Maternal mortality review committees, the expert panels that investigate pregnancy-related deaths, have found that 46% of Black maternal deaths were potentially preventable, compared to 33% of white maternal deaths. That gap suggests the system is failing Black mothers at a higher rate, not just that they face more dangerous pregnancies. The complications are survivable when caught and treated promptly. The deaths happen when they are not.

Preventability here means the reviewers identified points where different clinical decisions, faster responses, or better follow-up could have changed the outcome. It’s a measure of system failure, not patient failure.

Insurance Gaps and Postpartum Coverage

A significant number of maternal deaths occur in the weeks and months after delivery, not during childbirth itself. Postpartum cardiomyopathy, the second leading killer of Black mothers, typically develops after the baby is born. Historically, Medicaid coverage in many states ended just 60 days after delivery, cutting off care during the exact period when life-threatening complications emerge.

States that expanded Medicaid saw maternal mortality drop by about 7 deaths per 100,000 live births compared to states that did not expand. That effect was concentrated among Black mothers, meaning expansion disproportionately benefited the group at highest risk. The mechanism is straightforward: sustained insurance coverage after childbirth means more follow-up visits, earlier detection of heart failure and blood pressure crises, and treatment before those conditions become fatal. Improved coverage before conception also helps, since women with insurance are more likely to have chronic conditions like hypertension managed before becoming pregnant.

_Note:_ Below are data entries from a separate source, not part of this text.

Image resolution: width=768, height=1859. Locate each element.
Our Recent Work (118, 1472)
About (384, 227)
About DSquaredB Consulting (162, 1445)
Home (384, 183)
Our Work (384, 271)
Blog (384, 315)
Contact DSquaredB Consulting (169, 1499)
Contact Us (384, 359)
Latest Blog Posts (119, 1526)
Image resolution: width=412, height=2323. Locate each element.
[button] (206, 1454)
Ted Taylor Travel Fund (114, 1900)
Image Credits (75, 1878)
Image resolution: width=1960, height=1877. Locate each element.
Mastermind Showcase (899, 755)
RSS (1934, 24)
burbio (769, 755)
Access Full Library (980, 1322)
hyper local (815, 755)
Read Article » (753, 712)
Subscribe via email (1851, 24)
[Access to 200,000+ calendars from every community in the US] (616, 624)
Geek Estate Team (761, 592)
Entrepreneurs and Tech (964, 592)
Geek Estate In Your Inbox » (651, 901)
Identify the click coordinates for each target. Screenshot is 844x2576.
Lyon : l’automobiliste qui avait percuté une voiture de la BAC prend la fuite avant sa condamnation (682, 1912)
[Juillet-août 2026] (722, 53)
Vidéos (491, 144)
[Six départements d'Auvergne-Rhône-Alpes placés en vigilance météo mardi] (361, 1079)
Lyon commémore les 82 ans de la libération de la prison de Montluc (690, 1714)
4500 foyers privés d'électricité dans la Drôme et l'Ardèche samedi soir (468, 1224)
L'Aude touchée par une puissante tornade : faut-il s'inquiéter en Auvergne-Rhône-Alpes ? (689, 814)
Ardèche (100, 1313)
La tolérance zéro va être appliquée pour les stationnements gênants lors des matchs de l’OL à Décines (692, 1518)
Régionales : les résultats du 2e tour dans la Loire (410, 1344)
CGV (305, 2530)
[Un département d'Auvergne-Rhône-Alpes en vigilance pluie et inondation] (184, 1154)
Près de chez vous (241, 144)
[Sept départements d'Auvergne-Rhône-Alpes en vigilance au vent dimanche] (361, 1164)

How These Factors Compound

No single explanation accounts for a threefold mortality gap. The disparity exists because these factors reinforce each other. A Black woman is more likely to enter pregnancy with elevated blood pressure from years of chronic stress. She is more likely to develop preeclampsia during pregnancy. When she reports symptoms like swelling, headaches, or chest pain, she is more likely to have those symptoms minimized or addressed slowly. If she delivers in a hospital with fewer resources, her access to rapid intervention is more limited. And if her insurance coverage lapses weeks after delivery, the postpartum period when cardiac complications peak becomes the most dangerous stretch of all.

Each link in this chain has evidence behind it. Each one is, in principle, modifiable. The persistence of the gap reflects not a mystery but a failure to address causes that are already well documented.